## Work order
Would you retype the whole listing exactly, leaving its pictures out?

## Records
- - -

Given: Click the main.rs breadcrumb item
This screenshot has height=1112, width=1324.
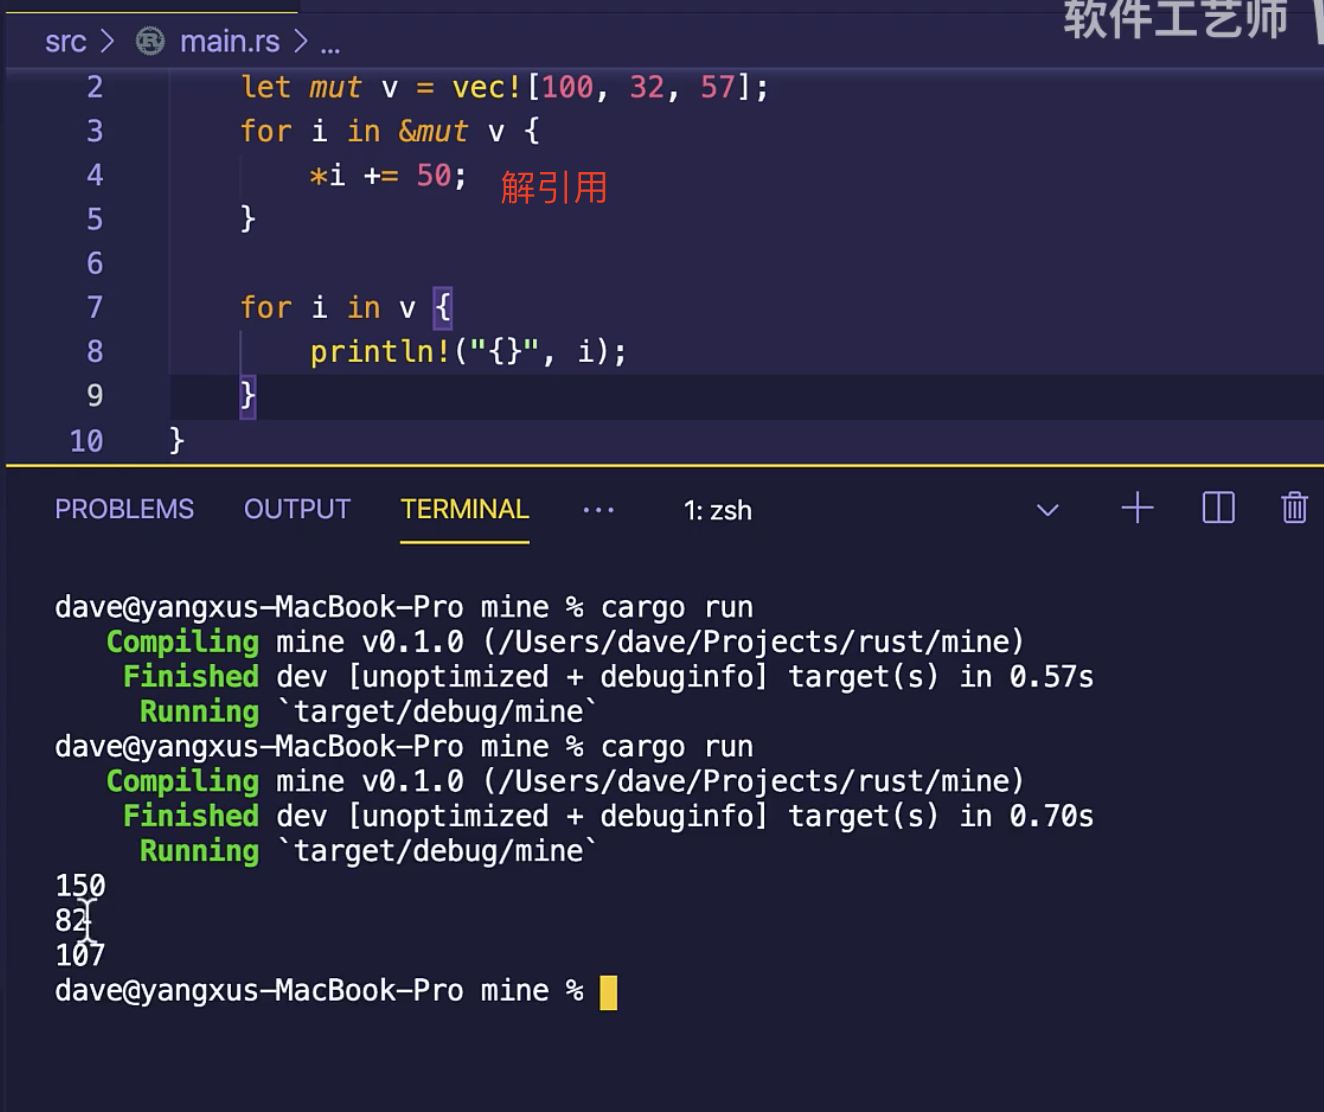Looking at the screenshot, I should pos(230,41).
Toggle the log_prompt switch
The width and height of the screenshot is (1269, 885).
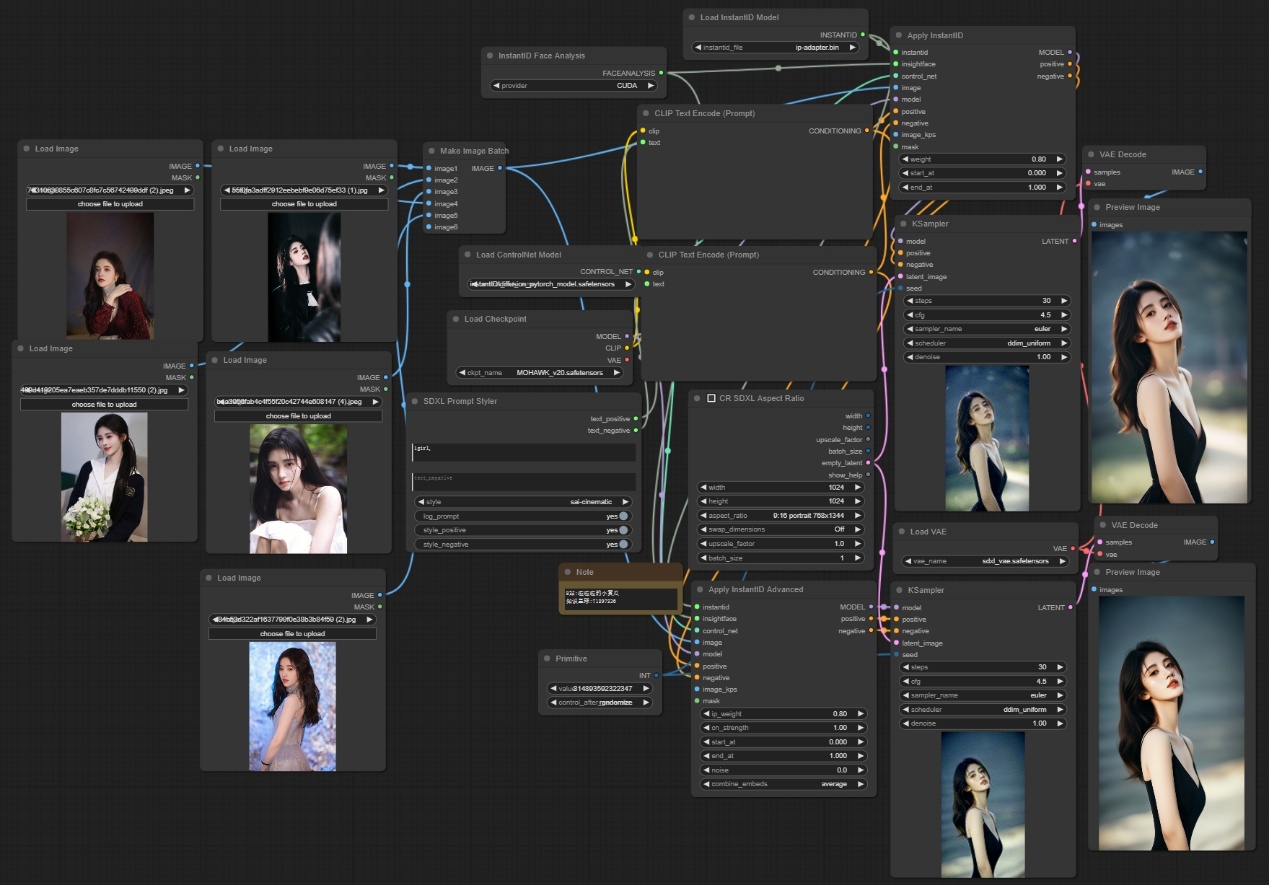(x=623, y=516)
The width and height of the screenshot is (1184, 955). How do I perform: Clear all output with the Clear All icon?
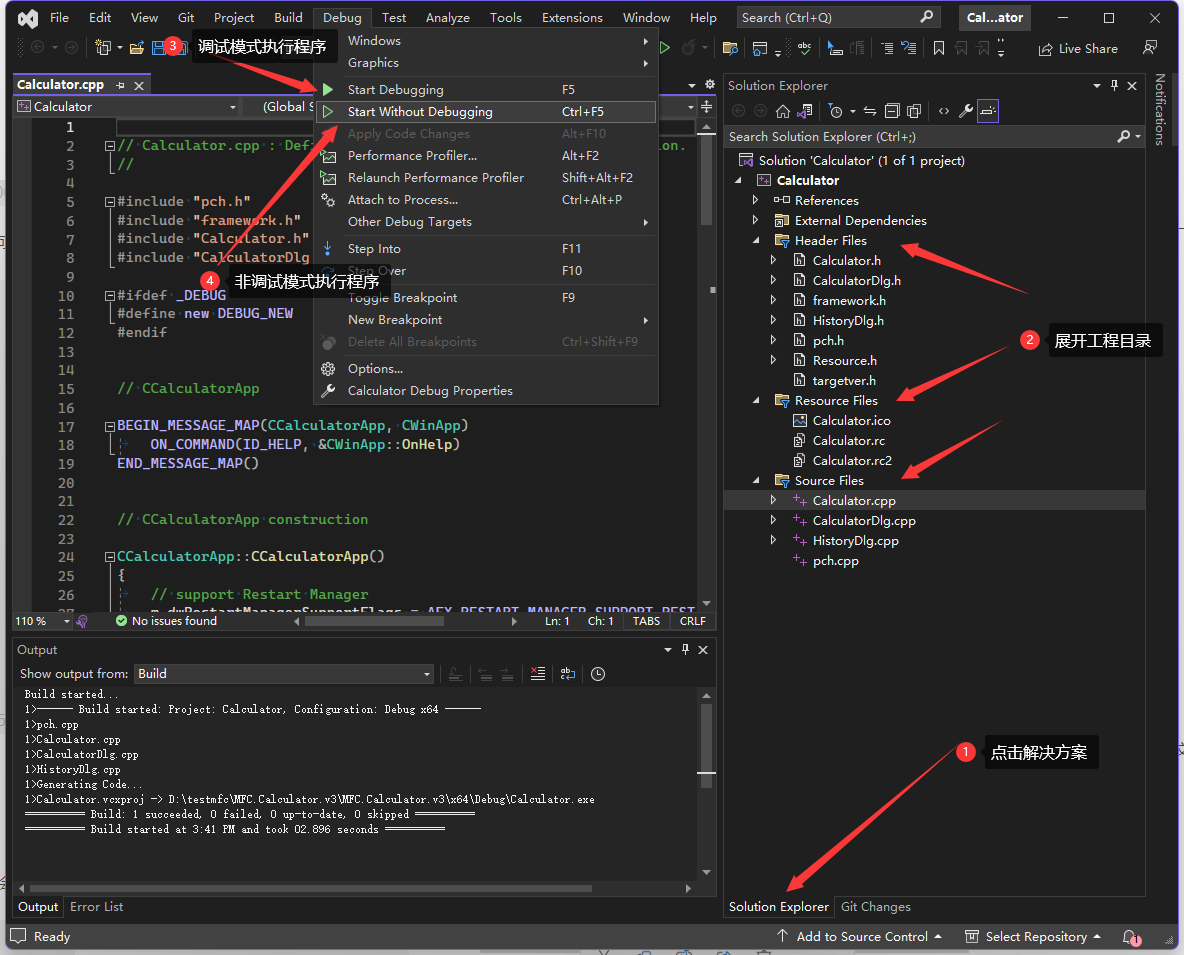coord(538,674)
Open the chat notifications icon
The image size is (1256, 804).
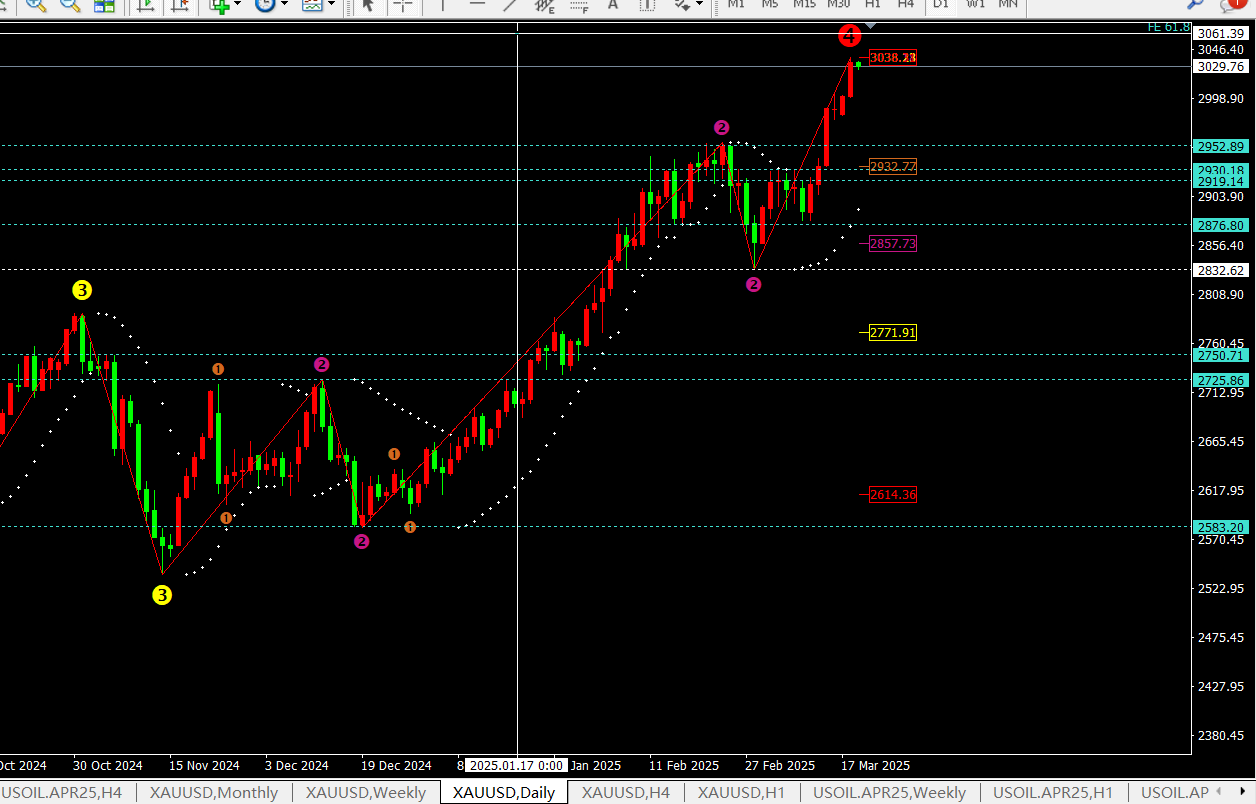1231,6
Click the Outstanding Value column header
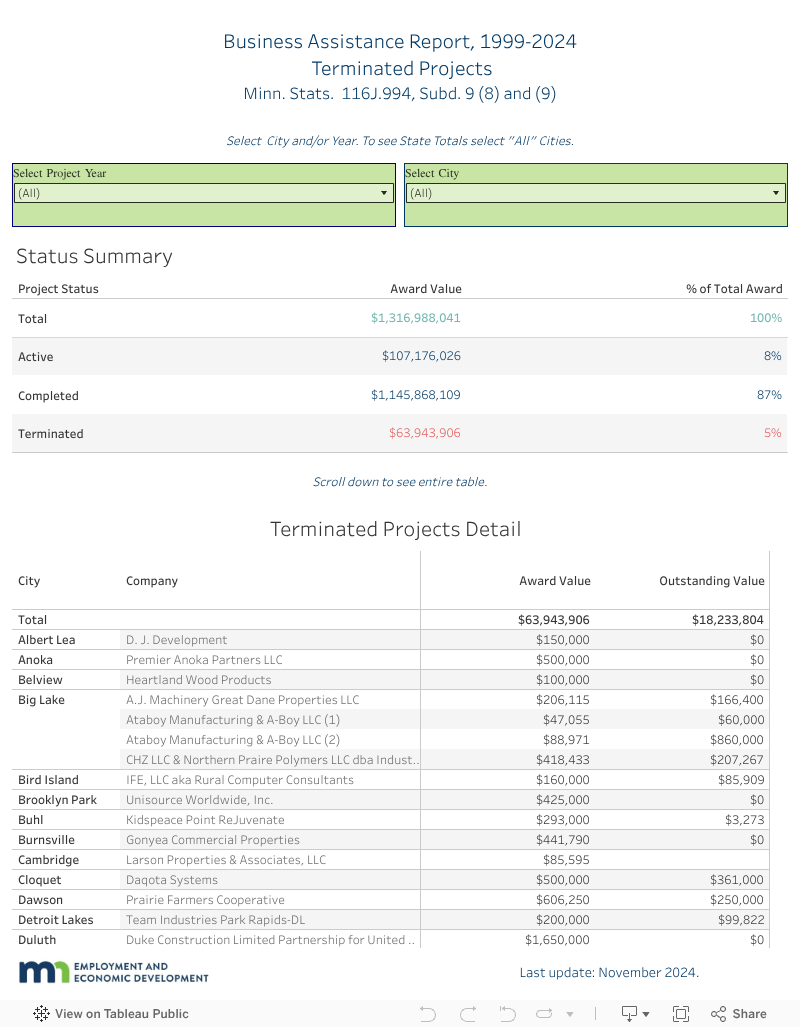This screenshot has width=800, height=1027. [711, 580]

- - -

## Answer section
Given: Click the main.rs breadcrumb item
This screenshot has height=1112, width=1324.
Looking at the screenshot, I should pos(230,41).
Toggle the log_prompt switch
The width and height of the screenshot is (1269, 885).
(x=623, y=516)
The width and height of the screenshot is (1184, 955). How do I perform: Clear all output with the Clear All icon?
coord(538,674)
Open the chat notifications icon
The image size is (1256, 804).
1231,6
Click the Outstanding Value column header
This screenshot has width=800, height=1027. [711, 580]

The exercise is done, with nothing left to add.